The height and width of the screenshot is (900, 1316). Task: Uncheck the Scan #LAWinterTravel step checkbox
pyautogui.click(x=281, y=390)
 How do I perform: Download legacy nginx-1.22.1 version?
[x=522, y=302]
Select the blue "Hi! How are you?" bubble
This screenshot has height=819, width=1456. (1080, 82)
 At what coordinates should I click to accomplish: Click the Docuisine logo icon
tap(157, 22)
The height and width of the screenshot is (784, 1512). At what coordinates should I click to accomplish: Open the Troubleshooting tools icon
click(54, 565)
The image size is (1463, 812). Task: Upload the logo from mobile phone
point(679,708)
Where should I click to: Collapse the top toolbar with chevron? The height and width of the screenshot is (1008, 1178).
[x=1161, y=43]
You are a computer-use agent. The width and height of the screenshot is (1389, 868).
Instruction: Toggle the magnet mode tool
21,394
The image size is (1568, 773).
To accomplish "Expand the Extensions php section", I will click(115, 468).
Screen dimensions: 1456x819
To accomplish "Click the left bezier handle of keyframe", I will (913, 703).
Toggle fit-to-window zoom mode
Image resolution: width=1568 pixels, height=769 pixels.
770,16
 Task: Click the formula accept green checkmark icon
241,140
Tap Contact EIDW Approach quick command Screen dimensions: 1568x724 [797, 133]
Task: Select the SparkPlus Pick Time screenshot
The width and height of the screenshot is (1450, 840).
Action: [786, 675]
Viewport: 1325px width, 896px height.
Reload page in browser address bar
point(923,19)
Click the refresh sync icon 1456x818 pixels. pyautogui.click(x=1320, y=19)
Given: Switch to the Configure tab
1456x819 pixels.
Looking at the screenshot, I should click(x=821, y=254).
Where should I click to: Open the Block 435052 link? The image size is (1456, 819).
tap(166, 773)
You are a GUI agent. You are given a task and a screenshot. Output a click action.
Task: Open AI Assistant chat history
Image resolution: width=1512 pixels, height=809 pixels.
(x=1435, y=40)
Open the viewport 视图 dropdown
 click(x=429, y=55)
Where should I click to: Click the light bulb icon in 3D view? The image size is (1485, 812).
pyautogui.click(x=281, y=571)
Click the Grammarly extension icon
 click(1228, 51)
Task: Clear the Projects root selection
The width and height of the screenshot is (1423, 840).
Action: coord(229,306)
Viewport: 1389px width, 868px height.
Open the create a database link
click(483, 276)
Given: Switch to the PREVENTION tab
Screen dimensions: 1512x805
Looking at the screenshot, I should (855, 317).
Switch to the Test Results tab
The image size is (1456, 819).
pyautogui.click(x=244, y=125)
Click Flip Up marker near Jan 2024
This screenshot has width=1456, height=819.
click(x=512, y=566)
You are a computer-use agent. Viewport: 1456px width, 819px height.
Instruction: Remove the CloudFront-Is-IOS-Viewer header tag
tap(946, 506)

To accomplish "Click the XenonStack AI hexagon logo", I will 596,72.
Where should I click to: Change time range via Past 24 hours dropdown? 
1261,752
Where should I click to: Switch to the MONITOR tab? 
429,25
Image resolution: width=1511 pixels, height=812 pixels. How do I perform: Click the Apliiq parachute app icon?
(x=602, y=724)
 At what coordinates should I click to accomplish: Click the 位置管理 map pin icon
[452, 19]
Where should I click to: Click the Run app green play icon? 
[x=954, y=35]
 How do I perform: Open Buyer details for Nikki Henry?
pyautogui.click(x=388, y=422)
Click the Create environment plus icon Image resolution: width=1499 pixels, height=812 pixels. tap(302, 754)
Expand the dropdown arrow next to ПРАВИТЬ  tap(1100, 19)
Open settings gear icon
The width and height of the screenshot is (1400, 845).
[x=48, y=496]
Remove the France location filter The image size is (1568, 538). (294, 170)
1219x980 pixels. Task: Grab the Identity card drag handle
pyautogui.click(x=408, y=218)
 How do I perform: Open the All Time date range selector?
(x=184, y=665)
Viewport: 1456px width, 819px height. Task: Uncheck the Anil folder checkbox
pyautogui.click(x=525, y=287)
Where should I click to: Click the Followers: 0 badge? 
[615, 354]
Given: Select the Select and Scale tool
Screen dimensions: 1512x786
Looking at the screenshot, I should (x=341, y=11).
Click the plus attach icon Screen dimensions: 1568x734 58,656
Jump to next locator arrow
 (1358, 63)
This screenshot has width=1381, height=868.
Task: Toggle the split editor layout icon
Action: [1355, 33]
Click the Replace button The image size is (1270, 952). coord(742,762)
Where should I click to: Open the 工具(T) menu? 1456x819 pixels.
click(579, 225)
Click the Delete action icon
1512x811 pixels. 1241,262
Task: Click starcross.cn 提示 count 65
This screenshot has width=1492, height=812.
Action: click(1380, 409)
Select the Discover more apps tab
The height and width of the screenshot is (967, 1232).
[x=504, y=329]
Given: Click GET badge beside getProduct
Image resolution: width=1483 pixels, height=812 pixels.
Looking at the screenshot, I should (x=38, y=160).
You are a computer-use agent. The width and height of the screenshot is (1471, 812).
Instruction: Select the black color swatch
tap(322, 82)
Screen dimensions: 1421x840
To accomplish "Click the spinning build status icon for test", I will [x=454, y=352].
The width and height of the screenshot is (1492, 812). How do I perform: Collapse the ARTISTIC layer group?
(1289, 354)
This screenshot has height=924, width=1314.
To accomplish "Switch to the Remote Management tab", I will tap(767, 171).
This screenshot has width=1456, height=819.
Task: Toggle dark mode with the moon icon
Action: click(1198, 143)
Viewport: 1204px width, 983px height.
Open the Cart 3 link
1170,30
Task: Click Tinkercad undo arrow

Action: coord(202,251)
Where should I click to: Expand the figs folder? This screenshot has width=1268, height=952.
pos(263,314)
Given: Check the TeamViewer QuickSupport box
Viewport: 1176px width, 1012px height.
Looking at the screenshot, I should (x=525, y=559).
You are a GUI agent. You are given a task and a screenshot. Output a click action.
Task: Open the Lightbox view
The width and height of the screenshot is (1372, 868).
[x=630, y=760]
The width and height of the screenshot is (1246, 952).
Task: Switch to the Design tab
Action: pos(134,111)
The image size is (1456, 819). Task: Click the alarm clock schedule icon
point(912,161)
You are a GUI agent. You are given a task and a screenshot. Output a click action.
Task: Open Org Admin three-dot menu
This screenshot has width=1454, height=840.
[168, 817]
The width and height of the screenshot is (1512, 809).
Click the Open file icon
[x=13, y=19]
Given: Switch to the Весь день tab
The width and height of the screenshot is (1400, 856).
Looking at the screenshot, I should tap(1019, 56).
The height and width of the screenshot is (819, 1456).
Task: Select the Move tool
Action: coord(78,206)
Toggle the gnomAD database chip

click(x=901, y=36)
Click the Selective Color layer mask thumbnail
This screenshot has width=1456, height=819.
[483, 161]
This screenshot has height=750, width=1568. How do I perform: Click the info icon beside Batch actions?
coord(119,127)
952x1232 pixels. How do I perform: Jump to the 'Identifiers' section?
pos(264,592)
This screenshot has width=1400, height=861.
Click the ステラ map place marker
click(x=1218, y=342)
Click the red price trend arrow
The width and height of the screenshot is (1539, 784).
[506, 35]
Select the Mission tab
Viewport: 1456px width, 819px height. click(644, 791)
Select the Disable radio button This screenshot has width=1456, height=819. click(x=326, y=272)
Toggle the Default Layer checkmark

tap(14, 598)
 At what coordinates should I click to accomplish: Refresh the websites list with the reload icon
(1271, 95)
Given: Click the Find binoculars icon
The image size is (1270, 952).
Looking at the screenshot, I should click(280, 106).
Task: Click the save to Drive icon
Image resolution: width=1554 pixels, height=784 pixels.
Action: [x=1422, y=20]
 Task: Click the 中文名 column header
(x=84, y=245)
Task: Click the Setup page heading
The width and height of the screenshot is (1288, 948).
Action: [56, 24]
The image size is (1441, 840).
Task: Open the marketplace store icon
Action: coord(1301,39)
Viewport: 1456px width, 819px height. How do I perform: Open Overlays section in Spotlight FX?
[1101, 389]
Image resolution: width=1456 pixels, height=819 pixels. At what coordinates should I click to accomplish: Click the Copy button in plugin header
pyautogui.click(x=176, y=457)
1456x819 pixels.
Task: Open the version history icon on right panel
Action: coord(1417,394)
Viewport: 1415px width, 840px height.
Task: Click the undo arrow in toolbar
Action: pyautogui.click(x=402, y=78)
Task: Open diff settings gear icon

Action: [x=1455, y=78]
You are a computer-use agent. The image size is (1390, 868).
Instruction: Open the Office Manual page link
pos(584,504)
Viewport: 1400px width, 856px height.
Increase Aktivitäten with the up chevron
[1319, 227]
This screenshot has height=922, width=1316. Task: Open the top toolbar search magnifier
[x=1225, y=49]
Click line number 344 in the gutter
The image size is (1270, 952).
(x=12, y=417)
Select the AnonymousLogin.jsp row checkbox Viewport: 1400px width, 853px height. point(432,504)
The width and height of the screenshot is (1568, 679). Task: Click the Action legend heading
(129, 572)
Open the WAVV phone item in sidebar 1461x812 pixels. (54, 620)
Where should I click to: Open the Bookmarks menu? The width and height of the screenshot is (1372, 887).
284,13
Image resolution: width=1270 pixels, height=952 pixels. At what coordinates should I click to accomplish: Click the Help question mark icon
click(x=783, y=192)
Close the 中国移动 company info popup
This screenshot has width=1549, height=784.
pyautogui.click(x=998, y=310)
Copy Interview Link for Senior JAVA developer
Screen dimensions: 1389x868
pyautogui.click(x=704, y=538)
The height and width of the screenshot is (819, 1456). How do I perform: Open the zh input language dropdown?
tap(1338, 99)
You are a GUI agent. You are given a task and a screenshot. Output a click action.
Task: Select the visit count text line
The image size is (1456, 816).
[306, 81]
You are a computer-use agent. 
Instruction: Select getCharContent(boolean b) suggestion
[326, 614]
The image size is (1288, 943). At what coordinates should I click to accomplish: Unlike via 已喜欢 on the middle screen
# # # # # # #
Problem statement. Among the records above, extract exactly the lines from the line with "Where should I click to: Open the 工具(T)" to the line with "Given: Click GET badge beside getProduct", both lines included, and leave out the rest.

Solution below.
Where should I click to: Open the 工具(T) menu? 1456x819 pixels.
click(579, 225)
Click the Delete action icon
1512x811 pixels. 1241,262
Task: Click starcross.cn 提示 count 65
This screenshot has width=1492, height=812.
Action: click(1380, 409)
Select the Discover more apps tab
The height and width of the screenshot is (967, 1232).
[x=504, y=329]
Given: Click GET badge beside getProduct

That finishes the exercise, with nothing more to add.